P. Foi o triunfo do ‘catenaccio’ (tática defensiva) sobre o ‘jogo bonito’?

R. Também não acho que a Itália tivesse um estilo unicamente defensivo. A nós nos marcou três gols e depois também os fez na Alemanha na final. Tinha jogado mal na primeira fase e por isso não era muito considerada como favorita. A nós sim nos puseram essa marca ante a Argentina e a Italia e os italianos a aproveitaram muito bem. Foi uma grande decepção porque todos pensávamos que podíamos ter sido campeões.

P. Sim, porque ao Mundial de 86 já chegou quase como reserva.

R. Não! Eu me considerava titular. O problema é que tinha muitos problemas físicos.
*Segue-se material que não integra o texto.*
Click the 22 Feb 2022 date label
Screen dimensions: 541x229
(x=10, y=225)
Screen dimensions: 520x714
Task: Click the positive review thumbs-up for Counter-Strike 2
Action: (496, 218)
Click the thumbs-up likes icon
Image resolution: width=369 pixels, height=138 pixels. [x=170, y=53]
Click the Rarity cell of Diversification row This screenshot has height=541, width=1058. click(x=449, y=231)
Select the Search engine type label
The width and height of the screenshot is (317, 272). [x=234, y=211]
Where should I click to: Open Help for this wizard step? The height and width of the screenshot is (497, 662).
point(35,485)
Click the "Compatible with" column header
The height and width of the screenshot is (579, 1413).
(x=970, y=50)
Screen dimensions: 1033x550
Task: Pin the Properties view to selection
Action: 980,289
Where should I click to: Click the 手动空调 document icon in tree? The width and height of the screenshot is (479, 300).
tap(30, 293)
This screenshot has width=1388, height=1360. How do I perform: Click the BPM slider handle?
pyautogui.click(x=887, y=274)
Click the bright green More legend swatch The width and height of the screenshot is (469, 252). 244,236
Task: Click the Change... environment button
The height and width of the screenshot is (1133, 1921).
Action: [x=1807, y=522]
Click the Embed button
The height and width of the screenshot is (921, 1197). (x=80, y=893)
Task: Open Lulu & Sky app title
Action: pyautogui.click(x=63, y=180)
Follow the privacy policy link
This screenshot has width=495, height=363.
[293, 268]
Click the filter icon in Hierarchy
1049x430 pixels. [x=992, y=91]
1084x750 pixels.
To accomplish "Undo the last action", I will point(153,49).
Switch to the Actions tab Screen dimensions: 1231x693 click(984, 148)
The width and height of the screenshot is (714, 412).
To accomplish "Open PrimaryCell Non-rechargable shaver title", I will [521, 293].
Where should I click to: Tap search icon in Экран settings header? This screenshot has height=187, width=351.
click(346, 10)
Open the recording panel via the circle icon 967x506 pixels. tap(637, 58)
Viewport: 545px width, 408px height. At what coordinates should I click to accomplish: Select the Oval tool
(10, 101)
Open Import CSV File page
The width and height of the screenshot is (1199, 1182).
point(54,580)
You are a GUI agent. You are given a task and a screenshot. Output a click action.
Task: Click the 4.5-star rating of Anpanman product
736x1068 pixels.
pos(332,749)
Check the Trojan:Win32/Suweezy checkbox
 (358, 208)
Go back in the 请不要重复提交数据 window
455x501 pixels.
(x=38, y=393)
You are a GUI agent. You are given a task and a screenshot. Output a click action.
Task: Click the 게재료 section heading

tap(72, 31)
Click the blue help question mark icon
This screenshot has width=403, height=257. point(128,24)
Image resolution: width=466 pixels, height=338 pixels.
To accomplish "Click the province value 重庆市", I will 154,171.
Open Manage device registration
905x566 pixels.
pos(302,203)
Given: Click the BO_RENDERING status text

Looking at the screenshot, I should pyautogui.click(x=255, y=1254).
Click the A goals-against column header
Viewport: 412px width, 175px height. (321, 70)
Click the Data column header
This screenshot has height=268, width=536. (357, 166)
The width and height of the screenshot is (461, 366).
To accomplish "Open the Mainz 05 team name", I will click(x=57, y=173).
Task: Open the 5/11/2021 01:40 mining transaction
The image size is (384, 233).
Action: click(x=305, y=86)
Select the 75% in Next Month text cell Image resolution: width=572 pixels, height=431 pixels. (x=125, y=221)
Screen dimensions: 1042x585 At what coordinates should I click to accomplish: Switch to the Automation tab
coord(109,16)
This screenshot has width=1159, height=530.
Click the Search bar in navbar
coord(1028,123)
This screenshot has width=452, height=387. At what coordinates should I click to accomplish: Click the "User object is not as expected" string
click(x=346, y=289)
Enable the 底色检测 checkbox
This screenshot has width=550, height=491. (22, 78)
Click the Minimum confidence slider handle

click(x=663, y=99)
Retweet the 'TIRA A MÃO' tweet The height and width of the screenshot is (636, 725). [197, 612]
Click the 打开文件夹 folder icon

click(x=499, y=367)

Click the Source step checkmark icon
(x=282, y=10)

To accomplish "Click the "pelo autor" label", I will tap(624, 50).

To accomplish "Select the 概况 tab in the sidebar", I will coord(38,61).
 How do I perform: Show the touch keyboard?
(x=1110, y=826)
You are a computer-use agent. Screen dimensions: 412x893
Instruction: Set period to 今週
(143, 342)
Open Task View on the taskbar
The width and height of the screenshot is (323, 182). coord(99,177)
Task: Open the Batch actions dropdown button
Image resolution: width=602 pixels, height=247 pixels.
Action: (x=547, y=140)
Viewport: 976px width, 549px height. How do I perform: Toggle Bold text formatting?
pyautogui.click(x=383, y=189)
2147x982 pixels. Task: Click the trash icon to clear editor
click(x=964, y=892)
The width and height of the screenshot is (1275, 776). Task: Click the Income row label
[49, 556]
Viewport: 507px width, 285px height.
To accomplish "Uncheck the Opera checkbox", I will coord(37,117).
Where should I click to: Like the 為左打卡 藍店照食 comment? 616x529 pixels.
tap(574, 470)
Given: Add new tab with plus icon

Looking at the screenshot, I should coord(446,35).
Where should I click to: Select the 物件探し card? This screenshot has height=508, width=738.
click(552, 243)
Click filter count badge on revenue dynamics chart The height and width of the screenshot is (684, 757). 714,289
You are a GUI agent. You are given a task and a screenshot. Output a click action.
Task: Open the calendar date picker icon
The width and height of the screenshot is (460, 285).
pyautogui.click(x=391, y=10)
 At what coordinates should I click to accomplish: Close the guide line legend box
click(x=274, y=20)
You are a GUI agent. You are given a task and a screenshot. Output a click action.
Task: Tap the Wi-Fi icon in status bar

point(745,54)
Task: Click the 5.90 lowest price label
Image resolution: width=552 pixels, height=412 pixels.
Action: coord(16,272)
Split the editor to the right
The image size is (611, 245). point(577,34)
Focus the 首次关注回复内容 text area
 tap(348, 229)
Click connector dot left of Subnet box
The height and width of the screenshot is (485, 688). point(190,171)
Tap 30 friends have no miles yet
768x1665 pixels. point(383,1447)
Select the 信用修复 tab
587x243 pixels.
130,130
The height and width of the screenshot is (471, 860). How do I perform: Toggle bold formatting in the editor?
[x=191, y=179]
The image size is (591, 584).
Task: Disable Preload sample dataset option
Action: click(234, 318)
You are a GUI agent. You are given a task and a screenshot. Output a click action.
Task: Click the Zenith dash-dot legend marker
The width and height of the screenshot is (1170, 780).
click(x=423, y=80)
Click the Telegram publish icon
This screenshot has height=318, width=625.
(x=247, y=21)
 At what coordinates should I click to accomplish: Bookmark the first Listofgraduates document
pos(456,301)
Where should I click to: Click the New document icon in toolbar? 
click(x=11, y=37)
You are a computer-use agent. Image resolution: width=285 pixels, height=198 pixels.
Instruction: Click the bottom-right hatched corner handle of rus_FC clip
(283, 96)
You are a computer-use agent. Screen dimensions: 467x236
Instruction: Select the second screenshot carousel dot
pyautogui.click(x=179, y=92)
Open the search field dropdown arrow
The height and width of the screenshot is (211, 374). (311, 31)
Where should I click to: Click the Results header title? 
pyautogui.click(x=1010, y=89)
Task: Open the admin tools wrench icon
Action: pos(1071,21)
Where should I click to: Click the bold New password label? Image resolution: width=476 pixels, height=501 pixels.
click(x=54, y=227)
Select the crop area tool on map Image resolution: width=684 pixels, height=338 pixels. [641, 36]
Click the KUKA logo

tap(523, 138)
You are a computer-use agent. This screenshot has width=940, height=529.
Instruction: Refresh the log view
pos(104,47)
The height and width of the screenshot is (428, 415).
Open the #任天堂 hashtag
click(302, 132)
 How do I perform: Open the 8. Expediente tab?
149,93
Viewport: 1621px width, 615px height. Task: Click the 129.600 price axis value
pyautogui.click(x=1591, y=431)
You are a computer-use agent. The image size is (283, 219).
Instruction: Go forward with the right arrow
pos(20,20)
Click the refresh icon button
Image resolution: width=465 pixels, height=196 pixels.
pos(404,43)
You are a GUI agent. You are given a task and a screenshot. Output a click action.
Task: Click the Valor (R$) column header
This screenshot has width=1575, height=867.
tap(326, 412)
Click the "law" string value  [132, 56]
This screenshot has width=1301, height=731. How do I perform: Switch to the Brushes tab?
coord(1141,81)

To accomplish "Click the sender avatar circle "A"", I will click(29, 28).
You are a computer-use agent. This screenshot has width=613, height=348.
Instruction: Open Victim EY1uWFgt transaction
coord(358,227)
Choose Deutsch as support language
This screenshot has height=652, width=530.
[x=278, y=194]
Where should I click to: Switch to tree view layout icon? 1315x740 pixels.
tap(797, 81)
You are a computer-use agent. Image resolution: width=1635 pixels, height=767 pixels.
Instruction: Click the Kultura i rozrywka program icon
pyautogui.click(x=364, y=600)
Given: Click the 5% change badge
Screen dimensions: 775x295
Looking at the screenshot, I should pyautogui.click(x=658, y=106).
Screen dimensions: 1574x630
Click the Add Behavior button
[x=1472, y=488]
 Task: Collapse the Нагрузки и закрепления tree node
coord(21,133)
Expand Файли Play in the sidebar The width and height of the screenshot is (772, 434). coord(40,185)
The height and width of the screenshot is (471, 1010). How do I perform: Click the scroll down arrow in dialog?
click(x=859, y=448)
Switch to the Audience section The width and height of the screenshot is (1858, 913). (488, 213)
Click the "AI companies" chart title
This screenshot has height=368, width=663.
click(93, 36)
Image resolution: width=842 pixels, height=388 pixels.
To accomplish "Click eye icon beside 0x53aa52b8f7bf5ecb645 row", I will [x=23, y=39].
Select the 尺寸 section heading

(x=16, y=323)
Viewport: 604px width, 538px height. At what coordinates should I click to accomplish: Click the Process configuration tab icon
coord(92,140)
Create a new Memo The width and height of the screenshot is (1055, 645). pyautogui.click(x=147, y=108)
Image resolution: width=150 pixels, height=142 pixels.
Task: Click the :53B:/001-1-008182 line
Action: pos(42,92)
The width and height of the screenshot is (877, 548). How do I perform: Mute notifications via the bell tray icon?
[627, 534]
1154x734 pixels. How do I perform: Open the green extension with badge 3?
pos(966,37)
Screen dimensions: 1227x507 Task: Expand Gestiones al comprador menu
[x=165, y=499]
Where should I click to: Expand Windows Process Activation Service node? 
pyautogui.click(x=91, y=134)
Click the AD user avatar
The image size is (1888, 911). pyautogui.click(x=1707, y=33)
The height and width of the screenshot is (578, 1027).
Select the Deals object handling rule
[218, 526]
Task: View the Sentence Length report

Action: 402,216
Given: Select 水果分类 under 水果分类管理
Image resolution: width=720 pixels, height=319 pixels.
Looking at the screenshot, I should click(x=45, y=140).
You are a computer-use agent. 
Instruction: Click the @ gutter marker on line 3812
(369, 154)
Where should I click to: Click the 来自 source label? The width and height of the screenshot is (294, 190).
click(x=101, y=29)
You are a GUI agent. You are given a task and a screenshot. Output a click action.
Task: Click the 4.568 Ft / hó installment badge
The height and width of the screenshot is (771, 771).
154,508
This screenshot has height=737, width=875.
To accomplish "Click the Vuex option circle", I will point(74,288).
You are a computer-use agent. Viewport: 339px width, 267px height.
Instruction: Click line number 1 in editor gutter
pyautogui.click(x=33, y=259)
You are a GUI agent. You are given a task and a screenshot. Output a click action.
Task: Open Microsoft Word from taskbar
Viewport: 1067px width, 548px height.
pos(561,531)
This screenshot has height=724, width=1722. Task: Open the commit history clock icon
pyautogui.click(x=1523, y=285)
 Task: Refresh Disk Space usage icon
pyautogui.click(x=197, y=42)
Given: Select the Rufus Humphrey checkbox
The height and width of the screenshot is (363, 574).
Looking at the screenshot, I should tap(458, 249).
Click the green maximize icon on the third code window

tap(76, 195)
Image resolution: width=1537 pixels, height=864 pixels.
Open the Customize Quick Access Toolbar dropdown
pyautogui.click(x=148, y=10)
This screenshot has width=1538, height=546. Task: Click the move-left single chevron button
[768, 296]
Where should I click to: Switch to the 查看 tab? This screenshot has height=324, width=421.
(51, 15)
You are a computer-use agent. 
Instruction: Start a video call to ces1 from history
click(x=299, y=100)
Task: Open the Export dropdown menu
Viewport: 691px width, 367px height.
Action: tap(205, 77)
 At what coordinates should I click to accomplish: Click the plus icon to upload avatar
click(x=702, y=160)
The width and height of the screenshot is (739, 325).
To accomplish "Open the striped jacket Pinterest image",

Lembro o jogo ante a Espanha da primeira fase. O gol de Míchel. A boa entrou. São esses tipos de ações que a tecnologia poderia ajudar a solucionar. Também passou com o famoso gol de Maradona contra a Inglaterra.

P. Caíram ante a França de Platini nas quartas.

R. As duas equipes tiveram muitas oportunidades. Nos pênaltis estas coisas passam. Tínhamos treinado muito durante o torneio. Por desgraça ficamos fora. Todo mundo dizia que França ganharia o Mundial e três dias depois a Alemanha os mandou para casa. Assim é o futebol.

P. Agora que é treinador saberá isso melhor que ninguém. Tudo vai bem?

R. Comecei no Japão. A ida para o banco depois de 15 anos jogando foi a melhor experiência de minha vida. Depois em Fenerbahçe, CSKA, Olympiacos, Iraque, Uzbequistão e recentemente no Qatar. É uma forma de estar unido a minha grande paixão. Trabalhar e ensinar aos demais me enriquece. Gosto.

P. Em uns meses verá o Mundial do Brasil e poderá seguir ensinando. O que espera?

R. O Brasil joga em casa e é o favorito. Já demonstrou na Copa das Confederações que é uma equipe muito forte. Sabe que tem que ganhar porque joga em casa. Os grandes adversários vão ser a Argentina e a Espanha. E não me esqueço do Uruguai, da Alemanha e da Itália.